[LONDON] Brent crude rose above US$55 a barrel on Friday and the US benchmark rose by 4 per cent after the dollar weakened, causing oil to reverse earlier losses on persistent oversupply concerns.
The leaders of Greece and Germany struck a conciliatory note over efforts to keep Greece in the euro zone, boosting the region's currency and making oil more attractive.
Brent for May delivery was up 75 cents at US$55.18 a barrel by 1407 GMT, after earlier hitting a session low of US$53.55. The contract is set for a near 1 per cent rise this week.
US crude for April delivery rose US$1.69 to US$45.65 a barrel ahead of the contract's expiry later on Friday. "It is not so much a rally off the fundamentals. It is more that oil being supported by a weaker dollar." said Kash Kamal, an oil analyst at Sucden Financial.
"I won't be surprised if we closed higher today but I'd expect us to open lower at the start of next week given the bearish fundamentals of the market," he added.
Both benchmarks fell in early trading on worries of rising supplies from the Organization of the Petroleum Exporting Countries (Opec) and the United States.
"Continuously high Opec supplies, rising US production and inventories" left the market still looking for a floor, said Eugene Weinberg, Commerzbank's head of commodities research.
Mr Weinberg said he would not be surprised if the current month contract dropped to around US$50 in coming weeks.
Intensive efforts to clinch a deal between world powers and Iran over its nuclear programme fed concerns that freeing up its flow of oil exports would pile more pressure on the market.

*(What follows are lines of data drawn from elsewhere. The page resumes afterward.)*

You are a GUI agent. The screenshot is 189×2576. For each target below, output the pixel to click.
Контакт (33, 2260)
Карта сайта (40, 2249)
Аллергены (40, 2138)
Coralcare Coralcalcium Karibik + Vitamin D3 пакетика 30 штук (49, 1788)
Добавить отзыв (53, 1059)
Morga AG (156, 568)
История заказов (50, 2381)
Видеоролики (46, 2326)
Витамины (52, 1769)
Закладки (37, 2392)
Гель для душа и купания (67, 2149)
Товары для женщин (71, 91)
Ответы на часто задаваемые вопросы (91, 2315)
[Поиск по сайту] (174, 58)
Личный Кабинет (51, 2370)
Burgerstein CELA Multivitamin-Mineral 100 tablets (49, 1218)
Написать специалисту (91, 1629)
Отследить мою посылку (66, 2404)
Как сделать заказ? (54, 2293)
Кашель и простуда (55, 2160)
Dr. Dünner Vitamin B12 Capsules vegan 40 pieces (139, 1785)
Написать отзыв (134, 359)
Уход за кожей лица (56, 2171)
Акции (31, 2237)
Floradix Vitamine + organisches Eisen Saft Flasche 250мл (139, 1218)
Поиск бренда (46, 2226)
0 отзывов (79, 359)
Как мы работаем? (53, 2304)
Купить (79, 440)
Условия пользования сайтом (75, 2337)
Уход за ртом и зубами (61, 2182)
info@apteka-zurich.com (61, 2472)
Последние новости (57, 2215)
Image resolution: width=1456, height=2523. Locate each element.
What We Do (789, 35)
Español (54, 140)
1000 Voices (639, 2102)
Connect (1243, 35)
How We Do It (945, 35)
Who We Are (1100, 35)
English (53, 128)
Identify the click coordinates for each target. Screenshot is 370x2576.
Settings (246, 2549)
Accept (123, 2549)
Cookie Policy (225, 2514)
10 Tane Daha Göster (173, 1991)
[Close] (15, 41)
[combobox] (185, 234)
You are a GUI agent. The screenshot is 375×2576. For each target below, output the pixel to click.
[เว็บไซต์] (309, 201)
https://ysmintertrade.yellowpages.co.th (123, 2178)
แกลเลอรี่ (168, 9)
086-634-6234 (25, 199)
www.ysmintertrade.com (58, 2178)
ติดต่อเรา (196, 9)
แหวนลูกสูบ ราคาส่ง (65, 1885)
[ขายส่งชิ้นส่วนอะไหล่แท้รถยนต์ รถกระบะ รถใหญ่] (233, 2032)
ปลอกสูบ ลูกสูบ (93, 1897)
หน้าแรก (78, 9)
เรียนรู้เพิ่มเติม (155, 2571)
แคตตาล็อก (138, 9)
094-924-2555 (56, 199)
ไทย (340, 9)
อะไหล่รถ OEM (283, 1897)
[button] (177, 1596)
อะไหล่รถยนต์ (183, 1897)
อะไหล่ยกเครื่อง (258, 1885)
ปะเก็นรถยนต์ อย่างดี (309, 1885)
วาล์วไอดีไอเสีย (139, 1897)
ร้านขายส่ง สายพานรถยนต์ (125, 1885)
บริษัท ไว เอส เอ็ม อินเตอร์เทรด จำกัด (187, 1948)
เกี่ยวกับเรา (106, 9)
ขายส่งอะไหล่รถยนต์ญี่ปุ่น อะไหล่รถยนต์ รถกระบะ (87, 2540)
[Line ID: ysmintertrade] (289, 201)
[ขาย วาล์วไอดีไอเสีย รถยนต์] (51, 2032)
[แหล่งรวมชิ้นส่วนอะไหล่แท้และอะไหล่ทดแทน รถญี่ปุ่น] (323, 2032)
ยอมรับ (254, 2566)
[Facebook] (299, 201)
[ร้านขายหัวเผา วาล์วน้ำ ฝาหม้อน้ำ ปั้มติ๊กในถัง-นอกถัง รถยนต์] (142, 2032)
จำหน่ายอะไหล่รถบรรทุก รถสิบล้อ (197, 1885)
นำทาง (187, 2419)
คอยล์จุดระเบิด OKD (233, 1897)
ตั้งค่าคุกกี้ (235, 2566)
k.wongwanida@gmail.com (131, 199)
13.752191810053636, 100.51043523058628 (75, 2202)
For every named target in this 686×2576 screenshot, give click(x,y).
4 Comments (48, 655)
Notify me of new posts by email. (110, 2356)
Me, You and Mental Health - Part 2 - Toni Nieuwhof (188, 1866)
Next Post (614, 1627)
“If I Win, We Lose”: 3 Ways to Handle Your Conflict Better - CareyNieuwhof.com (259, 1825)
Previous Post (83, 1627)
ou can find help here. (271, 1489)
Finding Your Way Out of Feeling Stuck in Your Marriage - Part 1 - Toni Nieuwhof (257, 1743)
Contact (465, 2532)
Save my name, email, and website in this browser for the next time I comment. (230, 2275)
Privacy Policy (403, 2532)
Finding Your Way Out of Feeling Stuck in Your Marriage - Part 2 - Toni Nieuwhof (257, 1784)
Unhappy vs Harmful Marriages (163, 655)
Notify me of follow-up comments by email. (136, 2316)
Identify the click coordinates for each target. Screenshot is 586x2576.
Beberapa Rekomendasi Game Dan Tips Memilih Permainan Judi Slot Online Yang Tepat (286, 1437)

But Iran was unlikely to be able to raise supplies in the short term even if a deal is struck, according to Amrita Sen, chief oil analyst at London-based consultancy Energy Aspects.
Analysts at Bank of America Merrill Lynch believe oil prices are unlikely to recover in the near term and will average US$52 a barrel in 2015 and US$58 a barrel in 2016.
"This combination of a stronger dollar, a slowing China, and falling commodity prices is not going away any time soon. As the money runs dry and governance issues across emerging markets spring up, expect global oil demand to stay soft," BAML said.